Those investments yielded good returns: Despite staggering global population growth, from 2.5 billion in 1945 to 7 billion today, food availability per person has risen by more than 40 percent.
The problem is that hunger still persists on a vast scale; so, our focus must now shift to ensuring universal access to adequate food. This should be a top priority for governments and a goal embraced by citizens everywhere.
Breaking the vicious cycle of hunger and malnutrition requires complementing the focus on agriculture and rural development (more than 70 percent of the food-insecure population lives in rural areas of developing countries) with investment in other social and productive programs, including modest, but predictable, financial transfers to the poorest families. With the right policies in place, the incremental food demand created by these transfers, as well as by school meals programs and nutrition supplements for mothers and infants, could create opportunities for small-scale farmers to expand their output and improve their livelihoods.

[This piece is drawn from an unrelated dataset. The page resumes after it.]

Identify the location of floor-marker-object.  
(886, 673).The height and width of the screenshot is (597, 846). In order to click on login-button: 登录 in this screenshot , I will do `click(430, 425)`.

In June last year, UN Secretary-General Ban Ki-moon launched the Zero Hunger Challenge at the Rio+20 Sustainable Development Conference. The FAO has accepted this challenge and is formally setting its sights on hunger eradication.
I look forward with confidence to a progressive expansion in the number of member governments that commit themselves to moving as quickly as possible toward ending hunger and malnutrition within their borders — and to helping other countries to achieve the same goal.
It is never the wrong moment for the world to set its sights on ending hunger, once and for all. Now is the time.
Jose Graziano da Silva is director-general of the UN Food and Agricultural Organization.